## EXERCISE REQUIREMENTS
Render every line of the entries below as a Markdown table with the columns Row and Line, numbering each row and skipping blank lines. Leave the images out of the table.

--- Start THE RECORDS ---

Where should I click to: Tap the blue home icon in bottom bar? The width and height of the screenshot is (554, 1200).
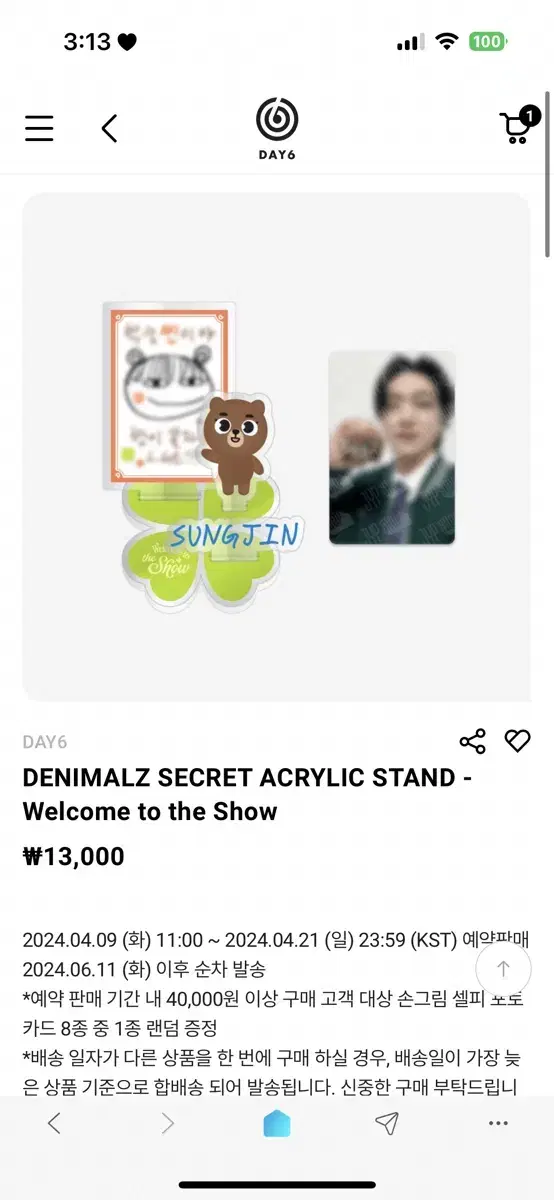click(277, 1124)
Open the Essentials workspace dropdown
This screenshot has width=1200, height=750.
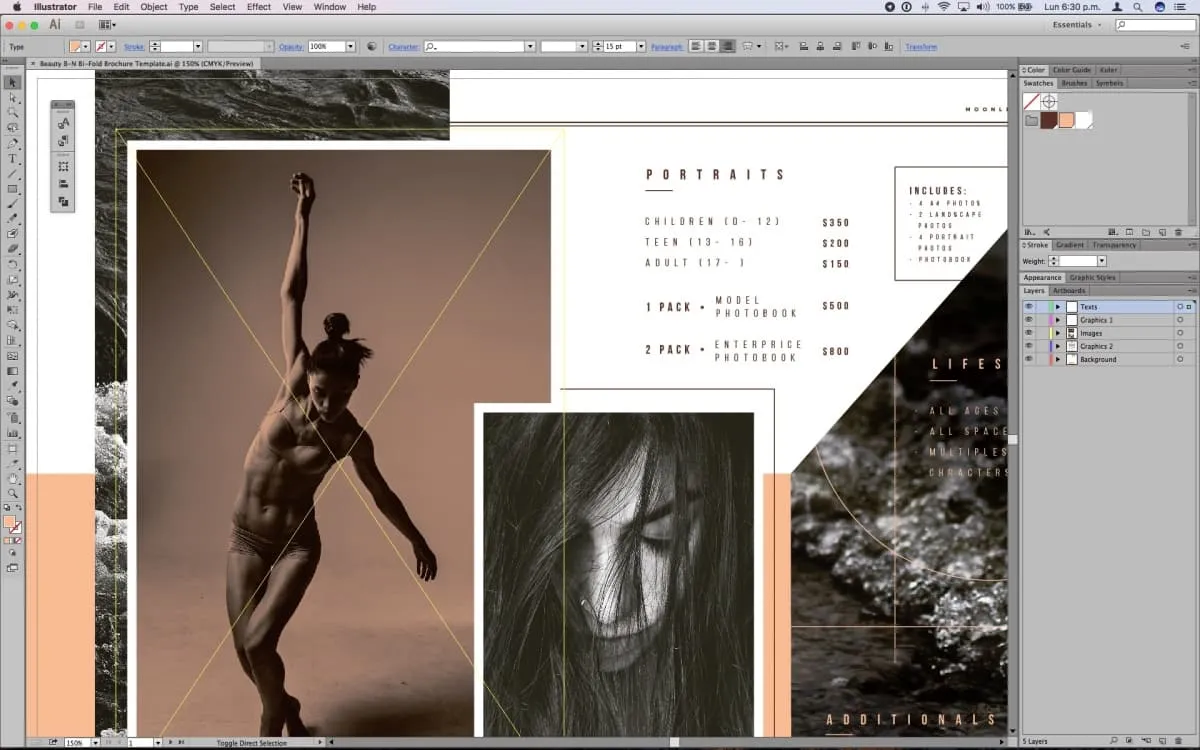1079,25
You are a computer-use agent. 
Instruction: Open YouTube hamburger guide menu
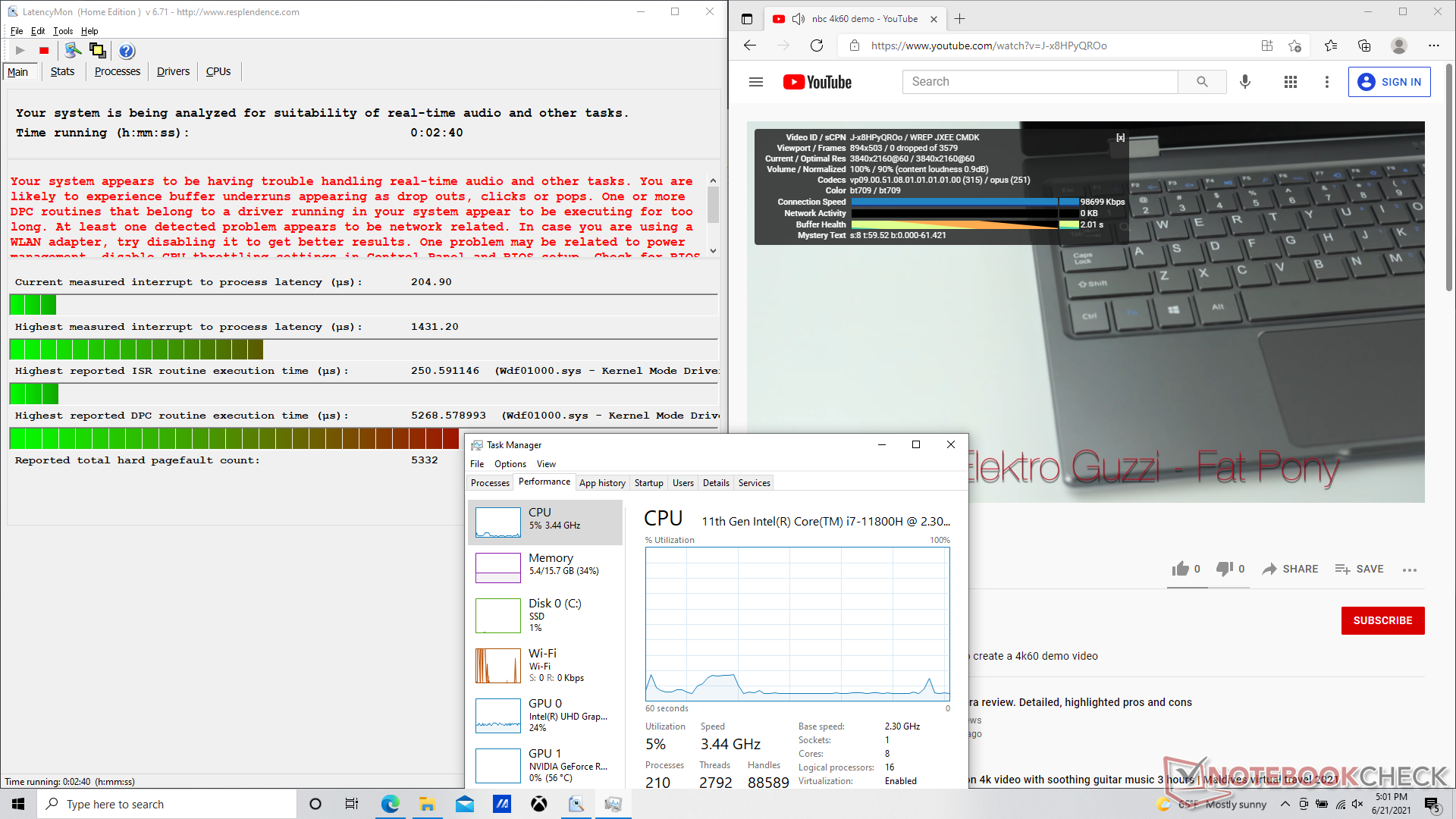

--- End THE RECORDS ---

## FINAL RESULT
| Row | Line |
|---|---|
| 1 | Where should I click to: Tap the blue home icon in bottom bar? The width and height of the screenshot is (554, 1200). |
| 2 | click(277, 1124) |
| 3 | Open the Essentials workspace dropdown |
| 4 | This screenshot has width=1200, height=750. |
| 5 | 1079,25 |
| 6 | You are a computer-use agent.  |
| 7 | Instruction: Open YouTube hamburger guide menu |